Master-slave replication
Responsibility:
Master is reponsible for all data-modifying commands like updates, inserts, deletes or create table statements.
The master server records all of these statements in a log file called a binlog, together with a timestamp, and a
sequence number to each statement. Once a statement is written to a binlog, it can then be sent to slave servers.
Slave is responsible for all read statements.
Replication process: The master server writes commands to its own binlog, regardless if any slave servers are
connected or not. The slave server knows where it left off and makes sure to get the right updates.

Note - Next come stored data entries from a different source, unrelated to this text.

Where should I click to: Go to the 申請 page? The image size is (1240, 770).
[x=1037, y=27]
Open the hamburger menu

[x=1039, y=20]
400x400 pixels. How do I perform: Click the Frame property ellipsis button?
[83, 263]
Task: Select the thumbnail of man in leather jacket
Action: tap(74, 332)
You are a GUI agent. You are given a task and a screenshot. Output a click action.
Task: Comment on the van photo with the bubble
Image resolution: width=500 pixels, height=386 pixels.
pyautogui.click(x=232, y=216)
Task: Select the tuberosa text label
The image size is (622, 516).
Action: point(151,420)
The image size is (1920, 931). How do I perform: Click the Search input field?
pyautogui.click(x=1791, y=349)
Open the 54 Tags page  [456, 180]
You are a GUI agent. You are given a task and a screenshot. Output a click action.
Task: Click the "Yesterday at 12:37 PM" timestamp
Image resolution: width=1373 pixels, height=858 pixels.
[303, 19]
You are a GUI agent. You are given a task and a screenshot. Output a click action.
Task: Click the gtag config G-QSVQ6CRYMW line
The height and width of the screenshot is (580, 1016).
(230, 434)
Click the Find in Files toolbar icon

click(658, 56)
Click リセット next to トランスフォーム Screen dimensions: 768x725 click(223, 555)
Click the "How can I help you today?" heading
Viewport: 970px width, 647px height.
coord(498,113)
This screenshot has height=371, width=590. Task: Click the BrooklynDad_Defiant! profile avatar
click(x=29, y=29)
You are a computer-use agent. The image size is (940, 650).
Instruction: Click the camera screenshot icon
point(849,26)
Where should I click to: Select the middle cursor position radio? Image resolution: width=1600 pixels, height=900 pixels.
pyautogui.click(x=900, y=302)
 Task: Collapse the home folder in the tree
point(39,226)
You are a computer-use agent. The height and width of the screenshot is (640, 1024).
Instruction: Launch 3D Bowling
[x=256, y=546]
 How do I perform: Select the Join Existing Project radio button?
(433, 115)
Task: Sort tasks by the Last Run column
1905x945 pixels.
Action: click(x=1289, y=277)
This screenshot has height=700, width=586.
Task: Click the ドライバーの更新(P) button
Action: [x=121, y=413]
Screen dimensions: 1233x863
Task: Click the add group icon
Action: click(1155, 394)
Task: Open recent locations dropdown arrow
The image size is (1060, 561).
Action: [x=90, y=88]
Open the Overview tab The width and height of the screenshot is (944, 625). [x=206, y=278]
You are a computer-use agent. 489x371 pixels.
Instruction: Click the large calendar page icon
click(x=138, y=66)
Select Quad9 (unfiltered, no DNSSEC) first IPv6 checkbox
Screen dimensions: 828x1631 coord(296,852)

This asynchronous
process decouples the master from its slaves - you can always connect a new slave or disconnect slaves at any point
in time without affecting the master.
i. First the client connects to the master server and executes a data modification statement. The statement is
executed and written to a binlog file. At this stage the master server returns a response to the client and
continues processing other transactions.
ii. At any point in time the slave server can connect to the master server and ask for an incremental update of the
master' binlog file. In its request, the slave server provides the sequence number of the last command that it saw.
iii. Since all of the commands stored in the binlog file are sorted by sequence number, the master server can quickly
locate the right place and begin streaming the binlog file back to the slave server.
iv. The slave server then writes all of these statements to its own copy of the master's binlog file, called a relay log.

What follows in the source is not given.